◆ **LIST OF TASKS**:
(A) In the backups text, what is the stated reason for keeping one copy offsite?
(B) List every kind of disk backup named in parentheses in the backups text.

◆ **PAGE TEXT**:
## Start
Backups
Backups are a necessity in case of failure. Whether it is disk/drive failure or software failure, you want to have, well, backups in place to make sure you are able to get back on track. One of the most popular personal backup strategies is the 3-2-1 backup method. This snippet from Seagate says it well:
3 Copies of Data – Maintain three copies of data—the original, and at least two copies.
2 Different Media – Use two different media types for storage. This can help reduce any impact that may be attributable to one specific storage media type. It’s your decision as to which storage medium will contain the original data and which will contain any of the additional copies.
1 Copy Offsite – Keep one copy offsite to prevent the possibility of data loss due to a site-specific failure.
Using this format will help you get back up and running much faster than starting off from scratch. One thing to note with backups is that they work off of a proactive approach. This means you have to not only do this once, but maintain a healthy backup lifestyle in order to prevent data loss as much as you can. You can also have your own "3-2-1-#-#-#rule", where you add your own customization to the basic strategy. You do have to take the cost of the storage devices into mind, whether it is cloud storage providers or even for a hard drive purchase.
There are multiple ways of following the rule. Here are some of the other location suggestions:
Backups on disk (DAS, SAN, NAS and appliances)
## End
◆ **EXCERPTED RECORDS**:
## Start
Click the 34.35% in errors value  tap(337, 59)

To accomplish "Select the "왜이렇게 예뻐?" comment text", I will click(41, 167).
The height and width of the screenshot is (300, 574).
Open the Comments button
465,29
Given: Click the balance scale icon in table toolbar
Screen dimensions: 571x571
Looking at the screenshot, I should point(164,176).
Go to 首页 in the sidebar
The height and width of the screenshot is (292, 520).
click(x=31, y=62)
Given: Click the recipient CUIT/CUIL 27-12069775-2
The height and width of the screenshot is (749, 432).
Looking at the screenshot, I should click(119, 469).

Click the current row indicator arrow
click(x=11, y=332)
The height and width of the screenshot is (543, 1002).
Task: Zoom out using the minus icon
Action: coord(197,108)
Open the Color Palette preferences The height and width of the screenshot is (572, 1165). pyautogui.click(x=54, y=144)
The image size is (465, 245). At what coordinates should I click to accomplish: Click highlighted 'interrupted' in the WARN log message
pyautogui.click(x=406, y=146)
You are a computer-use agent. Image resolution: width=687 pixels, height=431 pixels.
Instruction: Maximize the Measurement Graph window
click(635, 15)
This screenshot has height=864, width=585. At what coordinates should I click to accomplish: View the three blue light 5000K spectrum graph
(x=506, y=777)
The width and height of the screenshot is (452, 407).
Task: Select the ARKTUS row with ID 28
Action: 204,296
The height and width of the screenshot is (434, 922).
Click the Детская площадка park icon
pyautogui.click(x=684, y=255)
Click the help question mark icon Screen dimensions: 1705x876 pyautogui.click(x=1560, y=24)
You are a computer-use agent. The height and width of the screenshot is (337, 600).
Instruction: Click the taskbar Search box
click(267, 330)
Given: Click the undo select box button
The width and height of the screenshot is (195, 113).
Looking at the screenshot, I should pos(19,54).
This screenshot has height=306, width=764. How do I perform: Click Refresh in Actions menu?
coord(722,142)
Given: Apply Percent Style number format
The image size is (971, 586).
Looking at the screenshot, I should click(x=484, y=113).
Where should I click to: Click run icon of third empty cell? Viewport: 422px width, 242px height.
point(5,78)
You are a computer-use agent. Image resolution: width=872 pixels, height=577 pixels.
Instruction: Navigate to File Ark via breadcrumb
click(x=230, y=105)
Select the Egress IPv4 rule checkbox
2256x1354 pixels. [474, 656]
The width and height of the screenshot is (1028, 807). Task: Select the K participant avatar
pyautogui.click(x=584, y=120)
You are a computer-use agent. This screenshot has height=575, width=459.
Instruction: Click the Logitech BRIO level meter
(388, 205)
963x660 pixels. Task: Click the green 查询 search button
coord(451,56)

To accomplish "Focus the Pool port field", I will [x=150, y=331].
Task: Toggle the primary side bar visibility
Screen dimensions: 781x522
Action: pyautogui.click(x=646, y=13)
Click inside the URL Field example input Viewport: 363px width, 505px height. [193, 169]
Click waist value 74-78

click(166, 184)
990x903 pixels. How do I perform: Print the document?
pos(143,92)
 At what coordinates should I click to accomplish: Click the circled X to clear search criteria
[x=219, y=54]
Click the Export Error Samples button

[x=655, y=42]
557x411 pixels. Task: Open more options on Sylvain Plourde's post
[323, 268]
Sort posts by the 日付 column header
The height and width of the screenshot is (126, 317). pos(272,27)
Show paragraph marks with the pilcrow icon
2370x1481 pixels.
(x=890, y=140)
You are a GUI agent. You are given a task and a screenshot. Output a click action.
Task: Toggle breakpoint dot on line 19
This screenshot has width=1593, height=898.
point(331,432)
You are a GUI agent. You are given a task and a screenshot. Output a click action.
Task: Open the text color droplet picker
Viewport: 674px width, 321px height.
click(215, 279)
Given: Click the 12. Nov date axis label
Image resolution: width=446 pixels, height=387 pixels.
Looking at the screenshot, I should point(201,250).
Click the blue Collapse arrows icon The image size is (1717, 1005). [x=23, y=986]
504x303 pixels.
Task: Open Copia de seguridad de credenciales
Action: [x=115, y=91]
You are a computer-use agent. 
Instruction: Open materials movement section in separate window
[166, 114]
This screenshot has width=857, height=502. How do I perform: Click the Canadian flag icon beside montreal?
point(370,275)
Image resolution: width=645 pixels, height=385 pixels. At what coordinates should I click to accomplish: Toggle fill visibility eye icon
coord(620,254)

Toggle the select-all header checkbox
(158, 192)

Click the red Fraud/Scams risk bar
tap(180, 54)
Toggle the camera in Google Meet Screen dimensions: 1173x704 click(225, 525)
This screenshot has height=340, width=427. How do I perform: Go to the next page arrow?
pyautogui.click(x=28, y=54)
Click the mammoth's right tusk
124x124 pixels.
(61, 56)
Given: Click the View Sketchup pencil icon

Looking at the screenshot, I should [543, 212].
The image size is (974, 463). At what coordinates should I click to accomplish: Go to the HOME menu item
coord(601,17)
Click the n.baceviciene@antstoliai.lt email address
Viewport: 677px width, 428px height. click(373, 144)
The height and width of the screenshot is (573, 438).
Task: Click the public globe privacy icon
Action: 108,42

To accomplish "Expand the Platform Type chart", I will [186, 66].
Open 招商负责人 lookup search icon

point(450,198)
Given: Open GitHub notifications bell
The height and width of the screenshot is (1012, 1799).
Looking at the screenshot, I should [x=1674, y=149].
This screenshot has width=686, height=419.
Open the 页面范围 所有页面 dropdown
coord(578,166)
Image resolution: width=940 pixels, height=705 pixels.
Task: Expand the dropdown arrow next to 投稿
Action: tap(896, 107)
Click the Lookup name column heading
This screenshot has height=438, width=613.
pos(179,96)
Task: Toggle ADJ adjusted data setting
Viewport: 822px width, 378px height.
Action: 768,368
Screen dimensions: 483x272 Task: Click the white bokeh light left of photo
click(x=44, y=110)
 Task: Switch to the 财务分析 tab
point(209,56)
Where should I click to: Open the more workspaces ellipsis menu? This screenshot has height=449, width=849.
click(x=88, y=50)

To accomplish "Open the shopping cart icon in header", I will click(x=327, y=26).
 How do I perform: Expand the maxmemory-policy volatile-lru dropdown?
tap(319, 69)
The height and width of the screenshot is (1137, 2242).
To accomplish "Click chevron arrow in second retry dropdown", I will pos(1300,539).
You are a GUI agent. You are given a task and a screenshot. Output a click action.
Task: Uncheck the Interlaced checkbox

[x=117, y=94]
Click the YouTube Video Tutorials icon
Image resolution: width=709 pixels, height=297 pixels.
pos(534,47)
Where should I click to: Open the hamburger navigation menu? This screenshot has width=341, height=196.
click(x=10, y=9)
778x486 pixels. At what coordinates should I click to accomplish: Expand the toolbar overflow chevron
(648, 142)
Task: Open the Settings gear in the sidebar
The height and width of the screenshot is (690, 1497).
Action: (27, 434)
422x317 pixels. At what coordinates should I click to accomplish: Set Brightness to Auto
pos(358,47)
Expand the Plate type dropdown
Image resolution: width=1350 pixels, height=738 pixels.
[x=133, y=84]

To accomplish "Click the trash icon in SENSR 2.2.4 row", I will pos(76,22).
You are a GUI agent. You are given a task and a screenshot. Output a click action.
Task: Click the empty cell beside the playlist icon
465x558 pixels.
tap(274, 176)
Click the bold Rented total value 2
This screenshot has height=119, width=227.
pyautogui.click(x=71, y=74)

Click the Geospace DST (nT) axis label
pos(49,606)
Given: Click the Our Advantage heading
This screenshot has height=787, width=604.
## End
◆ **RESULTS IN ORDER**:
(A) To prevent the possibility of data loss due to a site-specific failure.

(B) DAS, SAN, NAS, appliances